Uncoupling protein-3 (UCP3) is a poorly understood mitochondrial inner membrane protein expressed predominantly in skeletal muscle. The aim of this study was to examine the effects of the absence or constitutive physiological overexpression of UCP3 on whole body energy metabolism, glucose tolerance, and muscle triglyceride content. Congenic male UCP3 knockout mice ( Ucp3 −/−), wild-type, and transgenic UCP3 overexpressing (UCP3Tg) mice were fed a 10% fat diet for 4 or 8 mo after they were weaned.

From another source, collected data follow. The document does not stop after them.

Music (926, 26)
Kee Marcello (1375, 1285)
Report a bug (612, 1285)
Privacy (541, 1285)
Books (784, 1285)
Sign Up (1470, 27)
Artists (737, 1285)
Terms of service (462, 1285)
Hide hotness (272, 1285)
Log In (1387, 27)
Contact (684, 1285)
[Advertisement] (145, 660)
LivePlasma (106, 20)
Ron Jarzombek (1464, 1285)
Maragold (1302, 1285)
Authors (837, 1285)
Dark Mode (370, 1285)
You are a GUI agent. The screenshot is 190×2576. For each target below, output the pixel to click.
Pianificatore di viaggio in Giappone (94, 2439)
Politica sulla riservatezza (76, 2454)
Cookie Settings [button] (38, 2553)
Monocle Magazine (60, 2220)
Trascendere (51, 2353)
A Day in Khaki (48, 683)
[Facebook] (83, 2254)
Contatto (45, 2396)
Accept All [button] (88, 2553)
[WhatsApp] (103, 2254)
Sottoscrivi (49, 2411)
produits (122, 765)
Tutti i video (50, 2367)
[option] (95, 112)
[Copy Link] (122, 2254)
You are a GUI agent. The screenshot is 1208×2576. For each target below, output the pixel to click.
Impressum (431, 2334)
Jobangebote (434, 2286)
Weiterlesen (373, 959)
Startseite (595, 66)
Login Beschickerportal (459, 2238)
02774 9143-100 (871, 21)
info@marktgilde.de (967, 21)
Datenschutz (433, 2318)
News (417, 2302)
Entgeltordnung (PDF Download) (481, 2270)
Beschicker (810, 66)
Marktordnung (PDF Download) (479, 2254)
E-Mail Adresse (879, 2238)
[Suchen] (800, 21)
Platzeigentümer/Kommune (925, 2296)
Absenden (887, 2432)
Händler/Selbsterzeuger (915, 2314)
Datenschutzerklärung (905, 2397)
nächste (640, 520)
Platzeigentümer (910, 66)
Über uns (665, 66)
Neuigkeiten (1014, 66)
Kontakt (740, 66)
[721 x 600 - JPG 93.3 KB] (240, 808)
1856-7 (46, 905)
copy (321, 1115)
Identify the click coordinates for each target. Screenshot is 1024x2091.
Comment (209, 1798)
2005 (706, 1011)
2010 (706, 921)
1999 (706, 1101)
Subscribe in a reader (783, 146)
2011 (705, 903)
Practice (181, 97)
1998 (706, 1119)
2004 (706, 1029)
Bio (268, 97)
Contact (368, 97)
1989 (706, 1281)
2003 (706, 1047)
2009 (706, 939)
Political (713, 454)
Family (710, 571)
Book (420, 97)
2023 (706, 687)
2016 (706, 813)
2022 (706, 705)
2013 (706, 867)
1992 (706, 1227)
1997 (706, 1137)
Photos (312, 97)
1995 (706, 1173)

UCP3Tg mice had lower body weights and were less metabolically efficient than wild-type or Ucp3 −/− mice, but they were not hyperphagic. UCP3Tg mice had smaller epididymal white adipose tissue and brown adipose tissue (BAT) depots; however, there were no differences in muscle weights. Glucose and insulin tolerance tests revealed that both UCP3Tg and Ucp3 −/− mice were protected from development of impaired glucose tolerance and were more sensitive to insulin. 2-Deoxy-d-[1-3H]glucose tracer studies showed increased uptake of glucose into BAT and increased storage of liver glycogen in Ucp3 −/− mice. Assessments of intramuscular triglyceride (IMTG) revealed decreases in quadriceps of UCP3Tg mice compared with wild-type and Ucp3 −/− mice. When challenged with a 45% fat diet, Ucp3 −/− mice showed increased accumulation of IMTG compared with wild-type mice, which in turn had greater IMTG than UCP3Tg mice. Results are consistent with a role for UCP3 in preventing accumulation of triglyceride in both adipose tissue and muscle.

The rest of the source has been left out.